Exasim supports GPU execution through installed CUDA and HIP package variants and generated Kokkos-style model kernels. GPU execution is most effective when the simulation performs substantial element-local work per byte transferred.

Execution Model¶

The backend allocates runtime arrays through backend-aware allocation helpers and keeps large solution, residual, mesh, and temporary arrays resident on the active backend when possible. Generated model functions provide Kokkos-prefixed callbacks such as flux, source, boundary, output, QoI, and visualization kernels.

flowchart LR
  HOST["host setup<br/>datain/*.bin"] --> COPY["copy to backend memory"]
  COPY --> KERNELS["element / face / model kernels"]
  KERNELS --> BLAS["cuBLAS / hipBLAS / backend BLAS"]
  BLAS --> SOLVE["Newton-GMRES"]
  SOLVE --> OUTPUT["copy/write selected outputs"]

CUDA And HIP¶

The installed Exasim package exports CPU and GPU library variants. CUDA builds target NVIDIA GPUs; HIP builds target AMD GPUs. The selected executable links to the matching library target and uses the compiler/runtime for that backend.

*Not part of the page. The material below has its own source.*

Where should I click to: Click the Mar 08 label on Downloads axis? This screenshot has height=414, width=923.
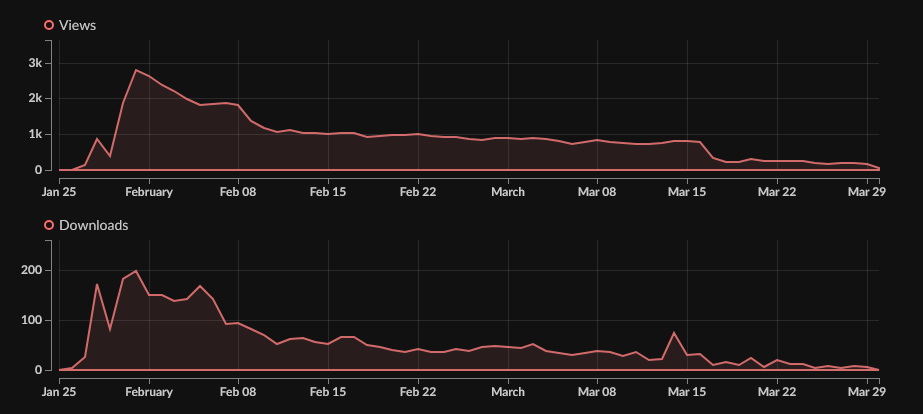pyautogui.click(x=597, y=392)
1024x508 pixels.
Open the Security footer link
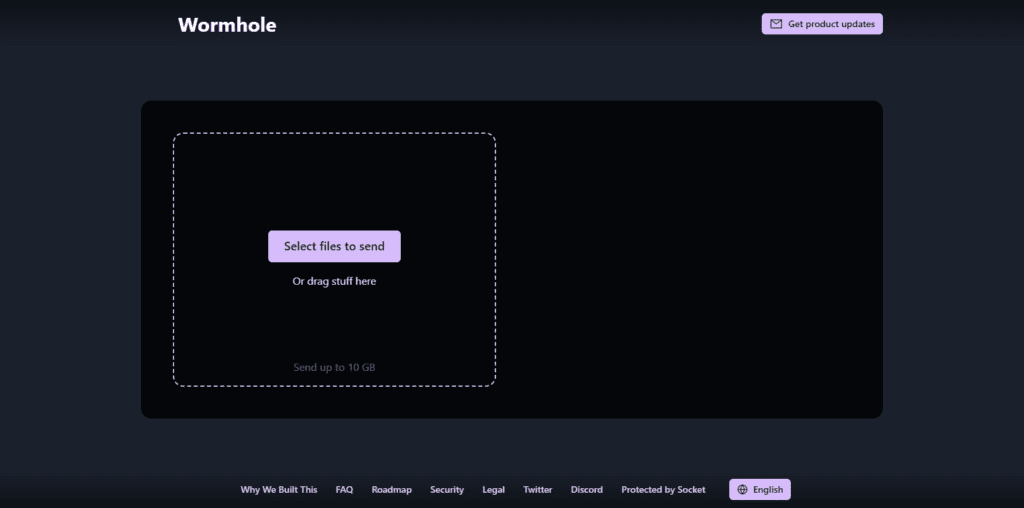[x=447, y=490]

What Should Stay On The GPU¶

For performance, the following should remain backend-resident during a solve:

solution arrays (udg, wdg, uh, and related work arrays);
residual and Krylov vectors;
element and face geometry data;
local matrix blocks for HDG;
preconditioner storage;
generated model-kernel input/output arrays.

Host-device transfers should occur at setup, output, restart/postprocessing, or explicit parameter updates, not inside every quadrature or element loop.

LDG On GPUs¶

LDG matrix-free GMRES repeatedly evaluates residuals and matrix-vector products. This is GPU-friendly when residual kernels are sufficiently arithmetic-heavy, but performance can suffer if residual differencing introduces many small kernel launches or synchronization points.

HDG On GPUs¶

HDG performs more local matrix work and trace-system operations. It can achieve high arithmetic intensity in local element kernels and dense linear algebra, but memory use for element matrices and preconditioner blocks must be monitored.

Performance Guidance¶

Increase polynomial order only when the extra arithmetic improves accuracy or amortizes memory movement.
Avoid frequent output in GPU runs; writing requires host-visible data.
Compare CPU and GPU residual histories for small cases before trusting a new GPU model.
For parameter sweeps, ensure each case updates both host-side and device-side physics parameters.
Use backend-specific profilers such as Nsight Systems/Compute or rocprof when investigating performance.

Correctness Guidance¶

GPU bugs often appear as stale data or backend mismatch rather than arithmetic errors. Check:

all case-dependent parameters are copied to device memory;
initialization callbacks run after parameter updates when required;
output buffers are copied back before file writes;
CUDA/HIP executable is linked against the matching Exasim package variant;
MPI rank-to-GPU mapping is correct on multi-GPU systems.